Tranne il campione 2011 Stoner, Pedrosa e Dovizioso, che in quel momento occupavano le prime tre posizioni, tutti gli altri piloti hanno visto in primo piano l’incidente e ne sono rimasti molto scossi: la gara è stata cancellata nell’indifferenza generale, e alle 16.56 (ora di Sepang) l’italiano è stato dichiarato deceduto.
Tantissime le testimonianze di affetto in ricordo del pilota (a questo link del sito ufficiale MotoGP si può lasciare la propria).
Ecco il filmato con le immagini del momento dell’incidente.

E di seguito i commenti alla tragedia di tanti nomi del mondo dello sport, tratti dal sito web Repubblica.it.

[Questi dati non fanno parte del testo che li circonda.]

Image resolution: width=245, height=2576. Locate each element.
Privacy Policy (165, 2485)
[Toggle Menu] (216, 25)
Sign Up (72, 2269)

ROSSI: “MI MANCHERA’ MOLTO” – Arrivano via Twitter le uniche parole “pronunciate” ufficialmente da Valentino Rossi dopo il terribile incidente di oggi che ha visto la morte di Marco Simoncelli. “Il Sic per me era come un fratello minore – scrive Valentino sul social network – tanto duro in pista come dolce nella vita. Ancora non posso crederci, mi mancherà un sacco”. Poche ma incisive parole per ribadire quanto affetto ci fosse tra Marco e Valentino, che lo aveva preso sotto la sua ala protettiva come, appunto, un fratello minore.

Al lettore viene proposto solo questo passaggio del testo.